Na Idade Média, e antes dela, a noção de indivíduo pairava de maneira diferente, ou melhor, ela não existia. As classes sociais, muito bem formatadas, não permitiam grandes criações e muito menos a audácia de se copiar o outro, especialmente quando sua fortuna encobria (e muito) a do outro. Por isso, é possível entender como o movimento da moda aparece muito depois disso, a partir de onde se torna possível imitar e, mais, se torna possível se ver.

Luís XIV, um dos maiores reis da história da França (senão o maior), foi um dos responsáveis pela disseminação da moda e foi também o agente da construção de um dos corredores mais altamente avaliados da história, feito de um material que, até então, era raro: a Galeria dos Espelhos. Foi ali, também, onde, ao convidar parte do povo para admirar o que Luís XIV almejava que seria a França aos olhos do mundo, as pessoas viram seus reflexos pela primeira vez, fora da imitação distorcida do que viam na água ou em metais.
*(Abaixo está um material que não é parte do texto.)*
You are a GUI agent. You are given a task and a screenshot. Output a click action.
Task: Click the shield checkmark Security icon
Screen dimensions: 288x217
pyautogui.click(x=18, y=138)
Quantas vezes você imaginou como seria a sua vida sem que você, literalmente, se visse? Quantas vezes você imaginou como seria viver em um cenário onde só se era visto, literalmente, por meio do outro? Será que hoje, sem reflexos, seríamos quem somos?
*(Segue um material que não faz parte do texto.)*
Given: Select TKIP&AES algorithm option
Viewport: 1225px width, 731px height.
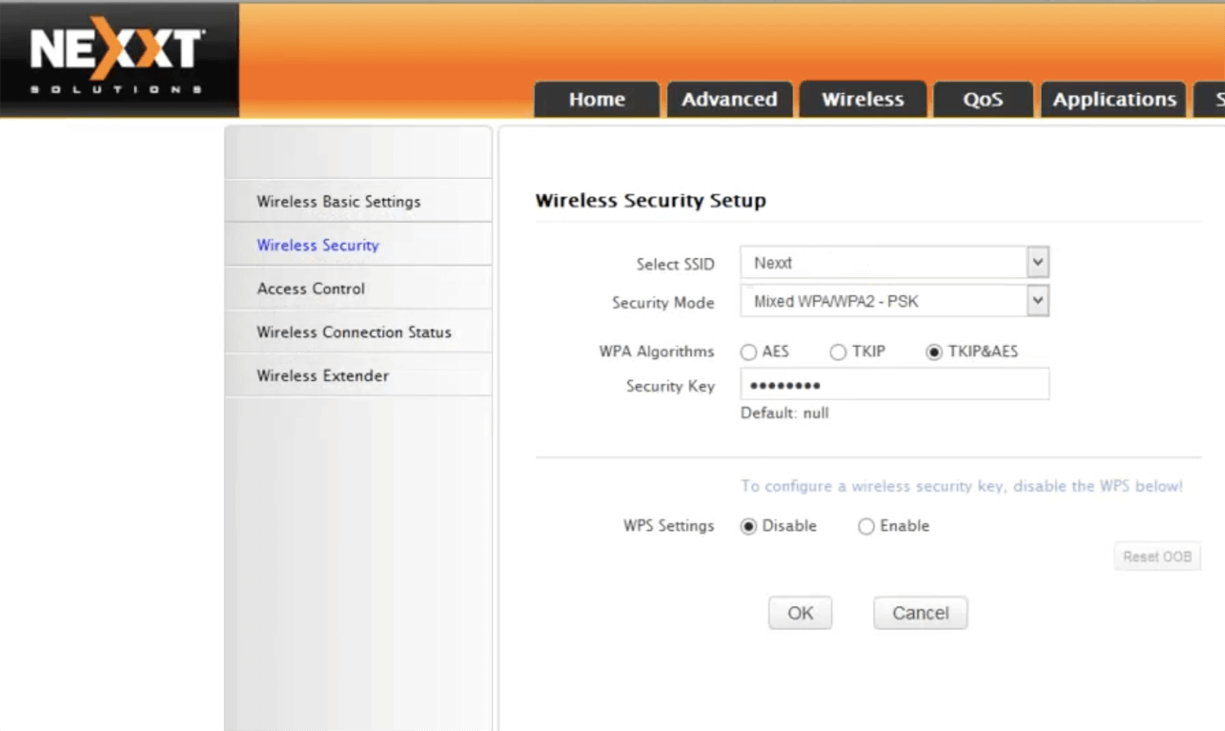Looking at the screenshot, I should [x=934, y=352].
O artigo da revista Dazed, de Lola Christina Alao, responde com precisão: “We were never supposed to see our faces this much”. Hoje, além dos espelhos, temos as selfies, os filtros, as câmeras de alta resolução e os críticos, que após tudo isso, ainda se colocam no lugar de questionar, produzindo novos vídeos de si mesmos enquanto o fazem.
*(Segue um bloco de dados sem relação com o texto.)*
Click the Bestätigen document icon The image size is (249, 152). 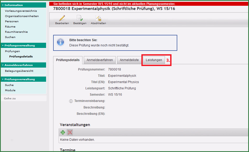(80, 18)
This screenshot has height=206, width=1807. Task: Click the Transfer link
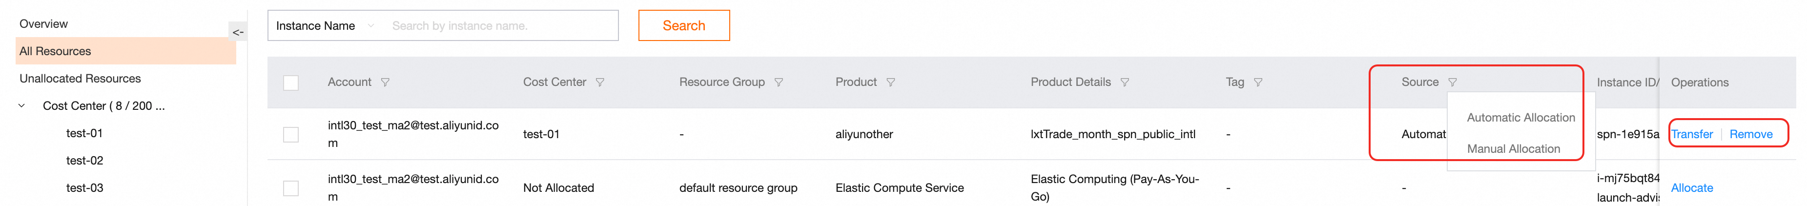coord(1692,135)
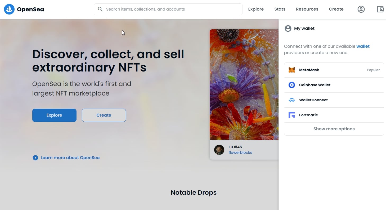Follow the flowerblocks collection link
Screen dimensions: 386x210
tap(240, 152)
Os impactos de se ver tão constantemente já se apresentam ao lado de suas várias consequências, como dismorfia corporal, vício em procedimentos estéticos e até depressão. Mas, nesse artigo, vou ainda mais além.

Talvez, se ver tanto no espelho (e no celular) poderia distorcer a nossa verdadeira personalidade. Afinal, viver rodeados por nossos reflexos, por vezes, nos faz perceber “defeitos” que até então nunca teríamos nem mesmo visto. E, se ver rodeado também pelo reflexo do outro, tem seu impacto. Afinal, quando você é o responsável por partilhar a sua imagem, essa partilha é feita de acordo com o que você escolhe mostrar, moldando, na grande maioria das vezes, uma verdade que dura o tempo exato de um vídeo curto na rede social até que ela se torne uma verdade para você, o que pode ser bem perigoso.

A comparação, a adesão a tendências que não te pertencem e as mudanças radicais que podem vir com isso são resultados graves do que se vê hoje na nossa sociedade. Descobrir um problema que até então não era um pode impactar a nossa maneira de ver o outro e de nos perceber diante dele. Afinal, nada é “tão desastroso” quanto a falta de encaixe e falta de pertencimento.

O constante reflexo afeta nosso senso de identidade. A psicologia sugere que a autoimagem influencia diretamente nosso comportamento e autoestima. Sem a influência do espelho, talvez pudéssemos desenvolver uma compreensão mais profunda e menos superficial de nós mesmos. Poderíamos nos concentrar mais em nossas ações e interações com os outros, em vez de nos preocuparmos tanto com a aparência, que é e sempre foi uma característica mutável e muito efêmera.

A reflexão interna, ao contrário da externa, pode promover um crescimento pessoal mais autêntico. A prática de olhar para dentro, por meio de meditação ou autoavaliação, pode revelar verdades sobre nosso caráter e nossos valores que um espelho jamais poderia mostrar. A ausência do espelho poderia nos libertar de certas amarras sociais e culturais.

Sabemos que, por vezes, “a ignorância é uma bênção”. A questão "Quem você seria sem espelho?" nos convida a explorar uma existência menos preocupada com a aparência e mais focada na essência. Ao considerar essa perspectiva, podemos encontrar maneiras de nos conectar mais profundamente com nosso verdadeiro eu e com o mundo ao nosso redor.

Já fez o experimento de não se enxergar tanto por pelo menos um dia? Se sim, o que mudou em você? E, se não, que tal dar uma chance?